Saved data entries »
___
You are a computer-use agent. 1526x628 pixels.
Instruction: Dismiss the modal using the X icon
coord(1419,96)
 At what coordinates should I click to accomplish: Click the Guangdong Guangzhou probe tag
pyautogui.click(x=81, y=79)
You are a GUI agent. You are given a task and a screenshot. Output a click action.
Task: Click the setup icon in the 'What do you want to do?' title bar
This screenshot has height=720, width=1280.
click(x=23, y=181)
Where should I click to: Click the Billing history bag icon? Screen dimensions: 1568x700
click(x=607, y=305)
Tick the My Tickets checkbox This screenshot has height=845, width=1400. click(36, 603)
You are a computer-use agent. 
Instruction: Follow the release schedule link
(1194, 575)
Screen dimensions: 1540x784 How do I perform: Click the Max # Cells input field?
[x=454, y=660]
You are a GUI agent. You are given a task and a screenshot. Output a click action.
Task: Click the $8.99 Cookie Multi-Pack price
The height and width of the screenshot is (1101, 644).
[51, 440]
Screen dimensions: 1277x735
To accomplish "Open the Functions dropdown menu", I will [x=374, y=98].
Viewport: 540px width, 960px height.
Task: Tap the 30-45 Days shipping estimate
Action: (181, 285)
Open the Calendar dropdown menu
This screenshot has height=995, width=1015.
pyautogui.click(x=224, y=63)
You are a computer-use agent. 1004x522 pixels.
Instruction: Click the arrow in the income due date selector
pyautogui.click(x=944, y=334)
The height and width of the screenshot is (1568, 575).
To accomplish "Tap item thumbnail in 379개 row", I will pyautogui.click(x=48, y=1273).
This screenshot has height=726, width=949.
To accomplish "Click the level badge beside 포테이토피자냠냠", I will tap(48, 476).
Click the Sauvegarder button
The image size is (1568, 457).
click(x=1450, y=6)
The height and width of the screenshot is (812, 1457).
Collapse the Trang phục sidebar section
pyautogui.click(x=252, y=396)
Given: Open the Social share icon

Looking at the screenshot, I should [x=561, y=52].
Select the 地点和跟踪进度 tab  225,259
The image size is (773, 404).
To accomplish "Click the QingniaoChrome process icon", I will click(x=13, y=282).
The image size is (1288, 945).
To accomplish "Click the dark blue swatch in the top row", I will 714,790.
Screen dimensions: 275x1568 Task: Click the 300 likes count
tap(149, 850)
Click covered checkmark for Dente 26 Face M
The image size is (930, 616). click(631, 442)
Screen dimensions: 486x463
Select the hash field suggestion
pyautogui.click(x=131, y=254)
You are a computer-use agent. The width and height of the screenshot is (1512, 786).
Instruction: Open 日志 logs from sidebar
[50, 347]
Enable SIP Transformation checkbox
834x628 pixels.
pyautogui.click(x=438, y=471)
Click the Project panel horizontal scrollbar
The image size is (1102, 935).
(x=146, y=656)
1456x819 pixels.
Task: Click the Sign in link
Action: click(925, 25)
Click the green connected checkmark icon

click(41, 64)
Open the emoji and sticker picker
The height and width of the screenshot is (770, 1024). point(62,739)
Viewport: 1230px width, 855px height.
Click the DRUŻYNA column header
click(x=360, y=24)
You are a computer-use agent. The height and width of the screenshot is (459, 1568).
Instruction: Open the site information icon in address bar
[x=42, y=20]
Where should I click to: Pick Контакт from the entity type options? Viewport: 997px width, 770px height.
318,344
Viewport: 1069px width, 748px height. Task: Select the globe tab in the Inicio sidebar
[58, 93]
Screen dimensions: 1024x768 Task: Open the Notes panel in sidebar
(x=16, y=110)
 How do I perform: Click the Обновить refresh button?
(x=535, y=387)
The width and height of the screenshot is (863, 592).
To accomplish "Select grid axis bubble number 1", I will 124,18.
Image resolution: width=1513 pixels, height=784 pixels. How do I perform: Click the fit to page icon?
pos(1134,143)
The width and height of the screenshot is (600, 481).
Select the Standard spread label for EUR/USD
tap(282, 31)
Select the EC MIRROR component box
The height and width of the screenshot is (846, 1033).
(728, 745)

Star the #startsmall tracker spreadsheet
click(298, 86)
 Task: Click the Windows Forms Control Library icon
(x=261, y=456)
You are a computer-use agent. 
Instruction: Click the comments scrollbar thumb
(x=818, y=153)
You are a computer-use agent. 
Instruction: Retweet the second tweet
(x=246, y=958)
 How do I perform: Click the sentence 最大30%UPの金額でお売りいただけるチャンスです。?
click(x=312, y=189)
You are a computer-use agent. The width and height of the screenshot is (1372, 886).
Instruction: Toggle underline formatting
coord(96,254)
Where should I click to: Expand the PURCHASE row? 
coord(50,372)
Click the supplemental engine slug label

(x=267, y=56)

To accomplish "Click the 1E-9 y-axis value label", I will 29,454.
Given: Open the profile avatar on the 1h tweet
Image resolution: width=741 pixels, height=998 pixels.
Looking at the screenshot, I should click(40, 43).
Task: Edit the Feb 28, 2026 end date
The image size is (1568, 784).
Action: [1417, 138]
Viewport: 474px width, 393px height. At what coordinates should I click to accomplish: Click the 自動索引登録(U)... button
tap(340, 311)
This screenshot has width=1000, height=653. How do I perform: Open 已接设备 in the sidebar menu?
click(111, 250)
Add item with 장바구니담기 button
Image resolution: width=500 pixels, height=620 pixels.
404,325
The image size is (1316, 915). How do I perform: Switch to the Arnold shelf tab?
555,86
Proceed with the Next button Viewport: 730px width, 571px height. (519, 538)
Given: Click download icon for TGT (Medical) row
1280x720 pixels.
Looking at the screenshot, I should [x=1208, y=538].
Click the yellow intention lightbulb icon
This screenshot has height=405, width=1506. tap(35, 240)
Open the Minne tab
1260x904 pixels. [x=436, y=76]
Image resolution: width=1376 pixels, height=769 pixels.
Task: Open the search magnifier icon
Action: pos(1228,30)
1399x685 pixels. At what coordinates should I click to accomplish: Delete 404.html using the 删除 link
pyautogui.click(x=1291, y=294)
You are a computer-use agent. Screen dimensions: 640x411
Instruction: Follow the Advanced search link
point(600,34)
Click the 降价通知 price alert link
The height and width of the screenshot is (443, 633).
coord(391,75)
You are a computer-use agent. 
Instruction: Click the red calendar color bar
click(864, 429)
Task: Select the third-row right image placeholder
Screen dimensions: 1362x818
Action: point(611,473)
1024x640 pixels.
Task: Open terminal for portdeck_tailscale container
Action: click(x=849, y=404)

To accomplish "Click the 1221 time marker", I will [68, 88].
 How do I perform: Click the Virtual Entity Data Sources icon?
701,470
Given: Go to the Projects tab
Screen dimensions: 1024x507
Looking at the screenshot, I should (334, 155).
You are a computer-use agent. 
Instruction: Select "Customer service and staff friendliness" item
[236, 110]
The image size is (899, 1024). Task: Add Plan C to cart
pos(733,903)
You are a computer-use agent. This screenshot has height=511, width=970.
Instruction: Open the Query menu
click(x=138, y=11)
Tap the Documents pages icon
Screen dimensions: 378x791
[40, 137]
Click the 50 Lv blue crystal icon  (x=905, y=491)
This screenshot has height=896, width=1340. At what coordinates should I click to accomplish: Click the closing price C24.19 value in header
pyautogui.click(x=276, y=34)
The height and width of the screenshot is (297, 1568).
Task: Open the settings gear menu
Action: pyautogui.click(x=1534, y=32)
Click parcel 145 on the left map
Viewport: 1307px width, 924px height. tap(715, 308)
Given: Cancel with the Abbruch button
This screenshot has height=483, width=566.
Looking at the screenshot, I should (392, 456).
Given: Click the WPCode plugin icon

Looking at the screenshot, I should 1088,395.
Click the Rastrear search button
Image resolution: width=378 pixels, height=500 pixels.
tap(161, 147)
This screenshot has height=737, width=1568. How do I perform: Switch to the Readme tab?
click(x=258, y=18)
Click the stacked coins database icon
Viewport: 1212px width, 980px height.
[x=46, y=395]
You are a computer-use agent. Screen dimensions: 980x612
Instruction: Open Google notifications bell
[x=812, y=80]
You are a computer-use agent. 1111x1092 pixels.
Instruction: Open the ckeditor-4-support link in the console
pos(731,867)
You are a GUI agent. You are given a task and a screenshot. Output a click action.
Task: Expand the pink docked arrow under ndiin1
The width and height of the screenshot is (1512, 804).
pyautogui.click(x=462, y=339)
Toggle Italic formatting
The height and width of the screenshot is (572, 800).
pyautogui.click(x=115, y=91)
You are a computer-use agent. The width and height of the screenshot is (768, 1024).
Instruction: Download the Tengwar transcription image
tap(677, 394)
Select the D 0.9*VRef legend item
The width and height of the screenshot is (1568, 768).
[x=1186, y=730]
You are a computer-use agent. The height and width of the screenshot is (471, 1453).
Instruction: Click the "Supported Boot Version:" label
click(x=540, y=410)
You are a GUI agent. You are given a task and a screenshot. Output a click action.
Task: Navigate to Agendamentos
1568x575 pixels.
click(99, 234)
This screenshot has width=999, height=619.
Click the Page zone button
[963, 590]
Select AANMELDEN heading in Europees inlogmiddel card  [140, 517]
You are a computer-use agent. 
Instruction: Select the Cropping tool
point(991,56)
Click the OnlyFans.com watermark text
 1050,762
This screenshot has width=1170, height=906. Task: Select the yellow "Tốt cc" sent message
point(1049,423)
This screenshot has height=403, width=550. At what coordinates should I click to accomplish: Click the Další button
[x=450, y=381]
___
Would you output, from the records above, exactly the run of lines that starts at the line containing "The width and height of the screenshot is (600, 481)." and ends at the line containing "Given: Open the profile", and only that run?

The width and height of the screenshot is (600, 481).
Select the Standard spread label for EUR/USD
tap(282, 31)
Select the EC MIRROR component box
The height and width of the screenshot is (846, 1033).
(728, 745)

Star the #startsmall tracker spreadsheet
click(298, 86)
 Task: Click the Windows Forms Control Library icon
(x=261, y=456)
You are a computer-use agent. 
Instruction: Click the comments scrollbar thumb
(x=818, y=153)
You are a computer-use agent. 
Instruction: Retweet the second tweet
(x=246, y=958)
 How do I perform: Click the sentence 最大30%UPの金額でお売りいただけるチャンスです。?
click(x=312, y=189)
You are a computer-use agent. The width and height of the screenshot is (1372, 886).
Instruction: Toggle underline formatting
coord(96,254)
Where should I click to: Expand the PURCHASE row? 
coord(50,372)
Click the supplemental engine slug label

(x=267, y=56)

To accomplish "Click the 1E-9 y-axis value label", I will 29,454.
Given: Open the profile avatar on the 1h tweet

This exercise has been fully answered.